Todd LeBaron — Navy veteran, Air Force AI engineer, STRATCOM wargamer, global consultant, company founder, and AI platform architect.
Started on PDP-11s and Apple IIes in the early ’80s. Flew anti-submarine warfare missions in the Pacific. Ran DARPA AI research at Rome Labs with teams from MIT, Carnegie Mellon, and Stanford. Directed nuclear deterrence wargaming systems at STRATCOM on 30-year-old mainframes.
Left the military for the private sector — Andersen Consulting, then London to lead EMEA services at Callidus. Came back to Austin and founded OpenSymmetry, grew it to a $30M professional services firm across 17 industries.

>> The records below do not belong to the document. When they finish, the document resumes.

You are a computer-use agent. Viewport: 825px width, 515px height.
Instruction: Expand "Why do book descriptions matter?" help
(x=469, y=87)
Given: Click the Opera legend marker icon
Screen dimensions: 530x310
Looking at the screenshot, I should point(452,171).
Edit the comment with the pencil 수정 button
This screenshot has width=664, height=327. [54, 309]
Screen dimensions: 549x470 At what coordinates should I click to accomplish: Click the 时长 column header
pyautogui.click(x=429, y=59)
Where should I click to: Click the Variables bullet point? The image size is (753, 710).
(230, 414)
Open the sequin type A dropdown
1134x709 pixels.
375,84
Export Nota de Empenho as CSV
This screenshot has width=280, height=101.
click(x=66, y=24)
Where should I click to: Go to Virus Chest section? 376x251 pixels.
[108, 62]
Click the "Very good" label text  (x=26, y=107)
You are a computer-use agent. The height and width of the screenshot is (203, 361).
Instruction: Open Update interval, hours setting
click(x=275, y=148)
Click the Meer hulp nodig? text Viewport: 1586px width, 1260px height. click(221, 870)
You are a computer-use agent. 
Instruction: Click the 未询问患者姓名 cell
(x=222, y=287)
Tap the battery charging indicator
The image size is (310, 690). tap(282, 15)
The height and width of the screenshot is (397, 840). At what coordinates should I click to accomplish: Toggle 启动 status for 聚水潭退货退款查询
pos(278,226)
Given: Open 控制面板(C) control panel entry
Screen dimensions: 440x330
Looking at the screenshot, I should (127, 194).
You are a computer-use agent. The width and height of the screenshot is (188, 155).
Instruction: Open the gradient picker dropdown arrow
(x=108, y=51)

Now in Scottsdale building AI Code Rally — an enterprise governance platform for AI-assisted development. Everything from the military discipline to the AI research to the consulting to the company-building feeds into what we’re creating.
The machines changed. The mission didn’t.
Every machine I’ve touched shaped how I think about building systems.
The big iron era. PDP-11 minicomputers, IBM mainframes, green phosphor terminals, JCL job cards. Computing meant waiting in line at the campus lab to submit your deck. The machines taught patience and precision — every byte mattered.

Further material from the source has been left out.